22-го вечером В.М. Чернов покинул Петроград и после успешных выступлений в казармах войск Московского гарнизона поехал на съезд крестьянских секций Западного фронта в г. Минске145, куда его призывали партийные товарищи, опасавшиеся на этом съезде "засилия" большевистских и союзных с ними элементов.

Через три дня после его отъезда неожиданно началось -- всего за два-три дня перед открытием II съезда Советов -- большевистское восстание.

В официальном собрании протоколов заседаний ЦК между протоколом от 21 октября и протоколом от 14 ноября имеется перерыв. А так как только что перед тем, на заседании 15 октября, обсуждался вопрос "о форме ведения протоколов заседания ЦК" и было решено "писать протоколы на отдельных листах и подшивать", -- то приходится заключить, что внезапным coup d' tat146 со стороны большевиков ЦК партии с[оциалистов]-р[еволюционеров] был совершенно дезорганизован.

За это время всю тактику ЦК определило два решающих шага: 1) демонстративный уход с[оциалистическо]-р[еволюционной] фракции со съезда Советов, и 2) несчастное юнкерское восстание147, непосредственно руководимое крупным деятелем военной секции ЦК Брудерером148. Оба эти шага были предприняты без предварительного формального собрания и решения ЦК.

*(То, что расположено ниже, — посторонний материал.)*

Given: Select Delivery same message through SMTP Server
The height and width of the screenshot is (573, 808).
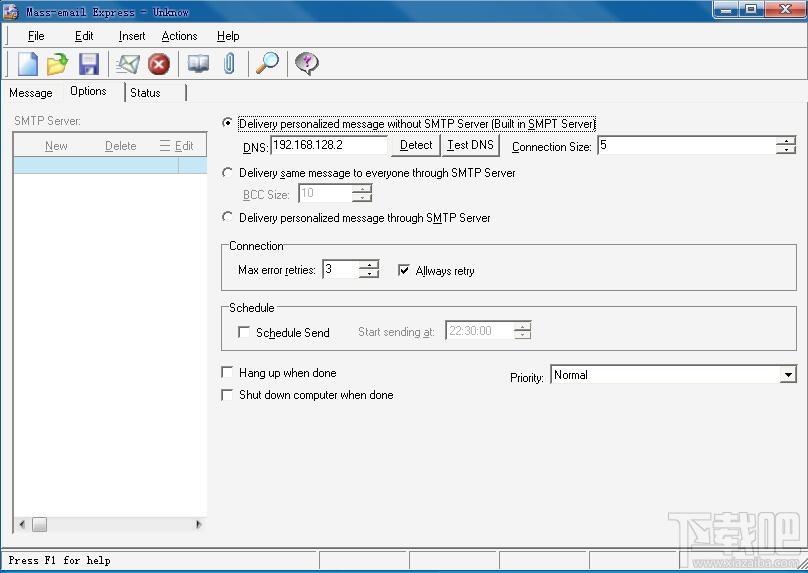Looking at the screenshot, I should click(228, 173).
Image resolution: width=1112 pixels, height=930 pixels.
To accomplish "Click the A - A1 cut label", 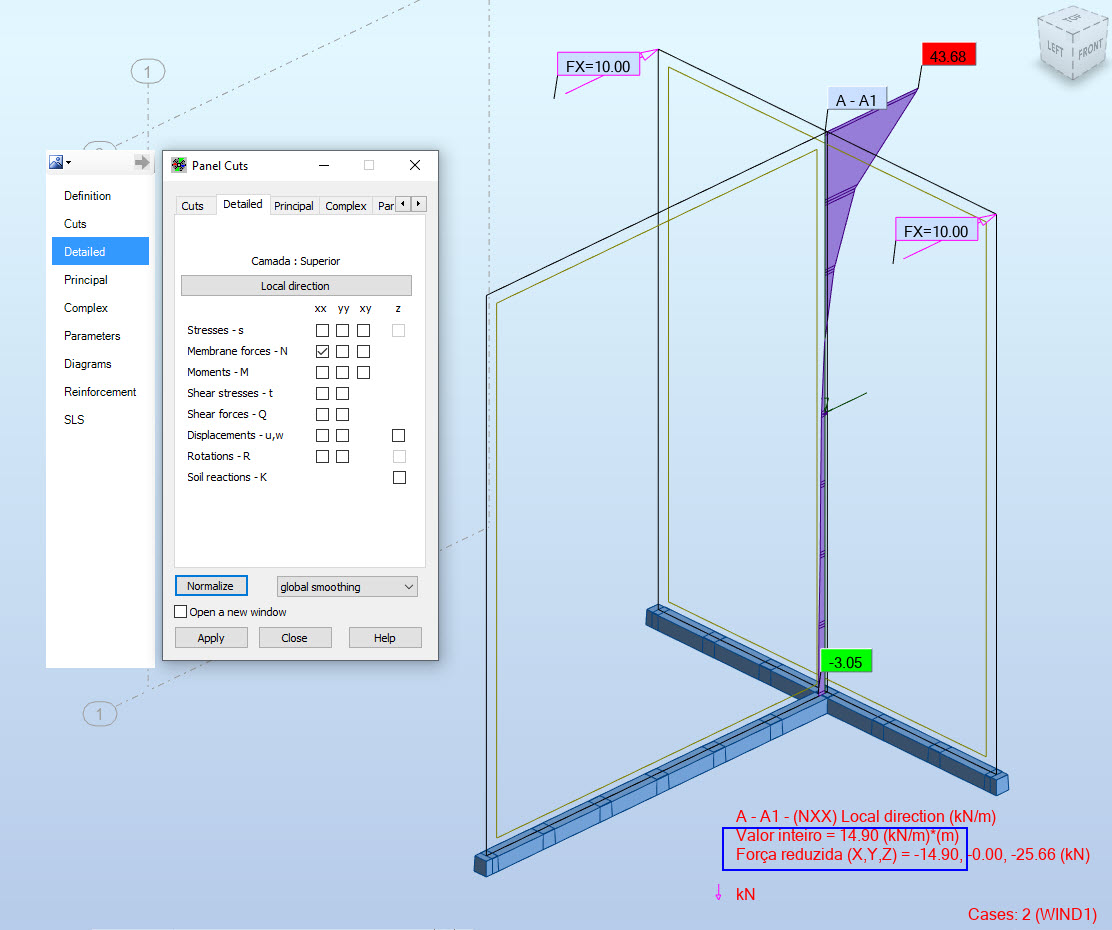I will (857, 99).
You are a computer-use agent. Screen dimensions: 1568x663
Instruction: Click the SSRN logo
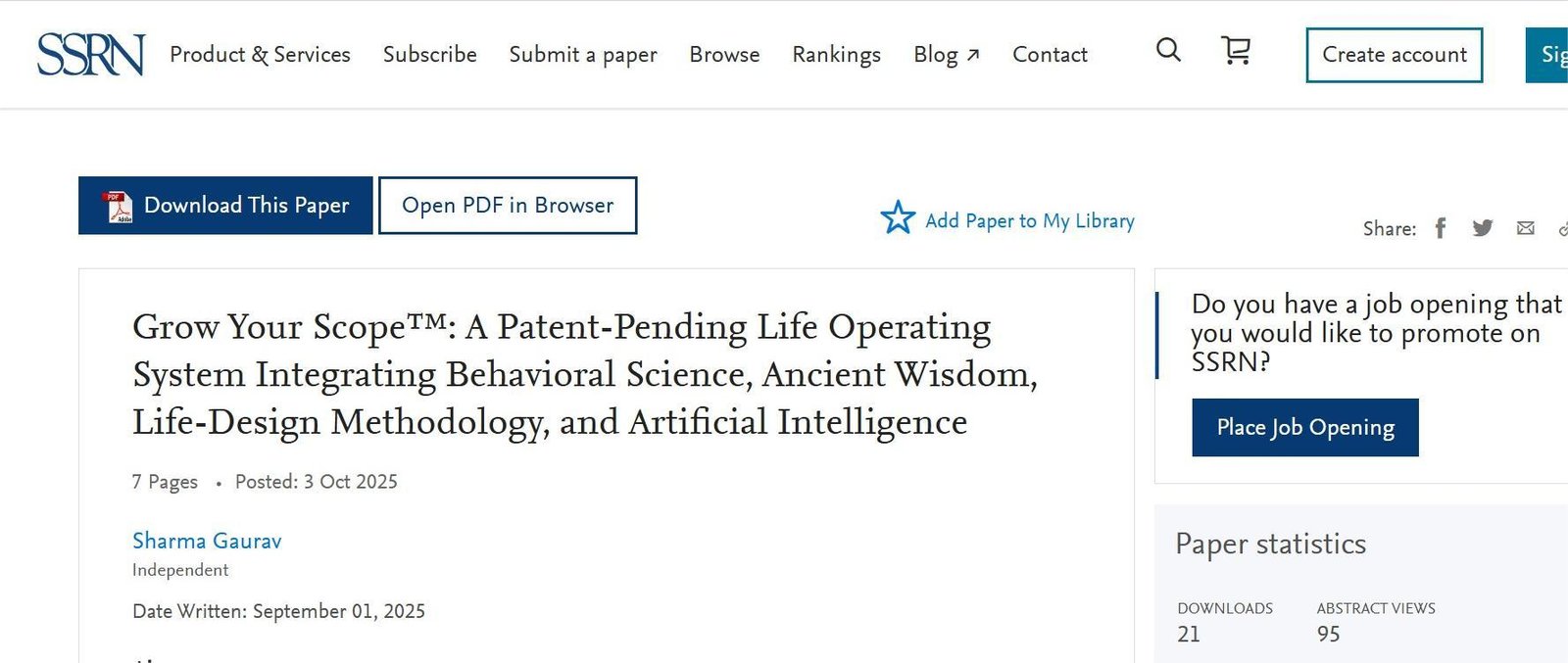tap(90, 55)
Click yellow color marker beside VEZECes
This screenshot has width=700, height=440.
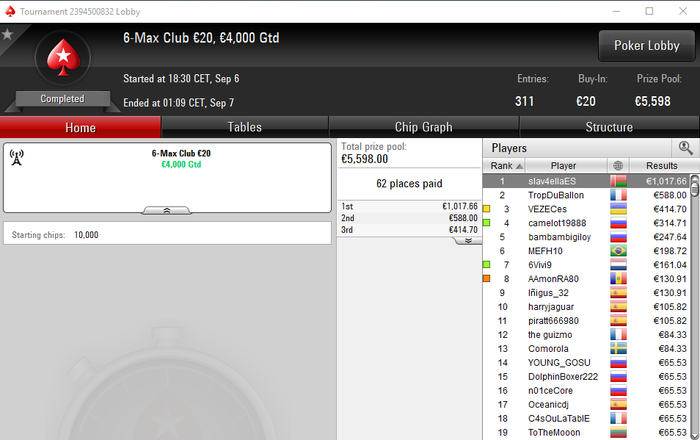tap(487, 209)
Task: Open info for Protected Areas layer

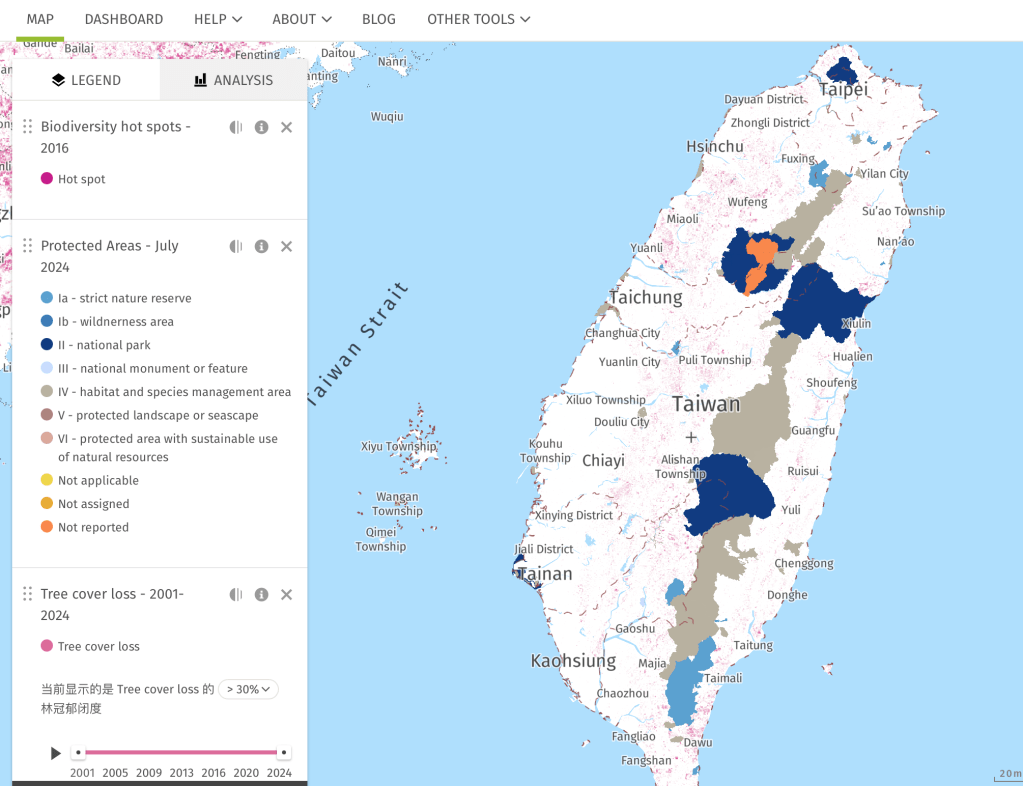Action: coord(261,246)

Первый шаг был решен в составе с[оциалистическо]-р[еволюционной] фракции Советов, руководимой А.Р. Гоцем, после окончательного раскола в ней и решении "левых с[оциалистов]-р[революционеров]-интернационалистов" остаться. Что касается до второго шага, то ЦК объявил публично о своей полной непричастности к нему. Руководителем восстания Брудерером было объявлено распоряжение о вооруженном выступлении юнкерских училищ за подписью Гоца и Авксентьева, причем один фигурировал в качестве вице-председателя ВЦИКа рабоче-солдатских советов (первого созыва), а второй в качестве председателя Исполкома крестьянских Советов. Однако оба они отрицали (впрочем, под дамокловым мечом большевистских репрессий и, быть может, ради "конспирации") подлинность своих подписей. В протоколах ЦК есть даже постановление о "следственной комиссии", которая должна выяснить вопрос о происхождении юнкерского восстания. Возможно также, что Брудерер превысил свои полномочия и дал подписи Авксентьева и Гоца "авансом", имея лишь их "принципиальное" сочувствие самой идее выступления, но не конкретное одобрение времени, места и способа.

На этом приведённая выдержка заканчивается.